Most modern optimization methods are iterative: they generate a sequence of points $\vct{x}_0,\vct{x}_1,\dots$ in $\R^n$ in the hope that this sequences will converge to a local or global minimizer $\vct{x}^*$ of a function $f(\vct{x})$. A typical rule for generating such a sequence would be to start with a vector $\vct{x}_0$, chosen by an educated guess, and then for $k\geq 0$, move from step $k$ to $k+1$ by
\begin{equation*} \vct{x}_{k+1} = \vct{x}_k+\alpha_k\vct{p}_k, \end{equation*}in a way that ensures that $f(\vct{x}_{k+1})\leq f(\vct{x}_k)$. The parameter $\alpha_k$ is called the step length, while $\vct{p}_k$ is the search direction. In this lecture we discuss one such method, the method of gradient descent, or steepest descent, and discuss how to select the right step length.

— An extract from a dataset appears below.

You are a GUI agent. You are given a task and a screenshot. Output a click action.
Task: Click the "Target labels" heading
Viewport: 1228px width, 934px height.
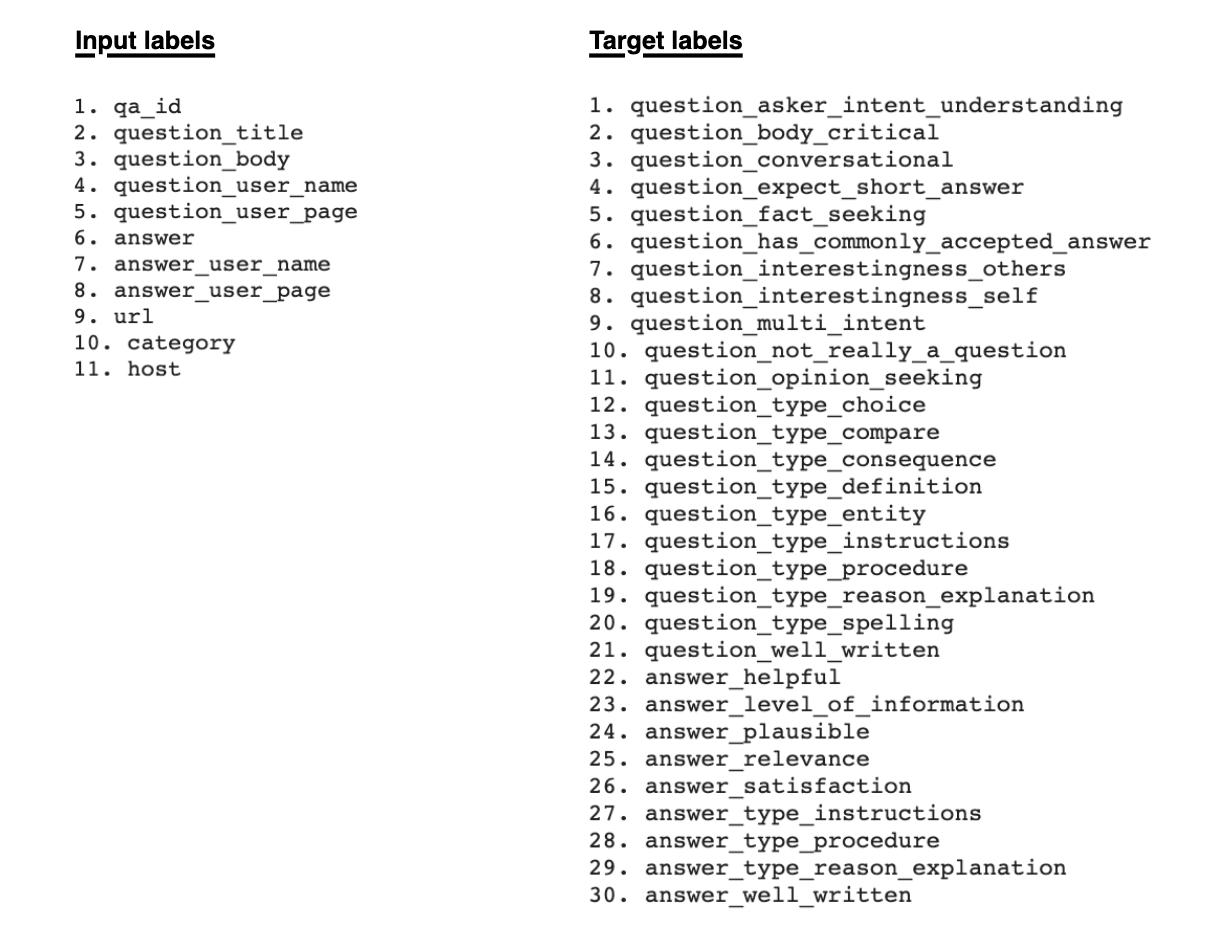tap(666, 41)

In the method of gradient descent, the search direction is chosen as
\begin{equation*} \vct{p}_k = -\nabla f(\vct{x}_k). \end{equation*}To see why this makes sense, let $\vct{p}$ be a direction and consider the Taylor expansion
\begin{equation*} f(\vct{x}_k+\alpha \vct{p}) = f(\vct{x}_k)+\alpha \ip{\vct{p}}{\nabla f(\vct{x}_k)}+O(\alpha^2). \end{equation*}Considering this as a function of $\alpha$, the rate of change in direction $\vct{p}$ at $\vct{x}_k$ is the derivative of this function at $\alpha=0$,
\begin{equation*} \frac{\diff{f}(\vct{x}_k+\alpha \vct{p})}{\diff{\alpha}}|_{\alpha=0} = \ip{\vct{p}}{\nabla f(\vct{x}_k)}, \end{equation*}also known as the directional derivative of $f$ at $\vct{x}_k$ in the direction $\vct{p}$. This formula indicates that the rate of change is negative, and we have a descent direction, if $\ip{\vct{p}}{\nabla f(\vct{x}_k)}<0$.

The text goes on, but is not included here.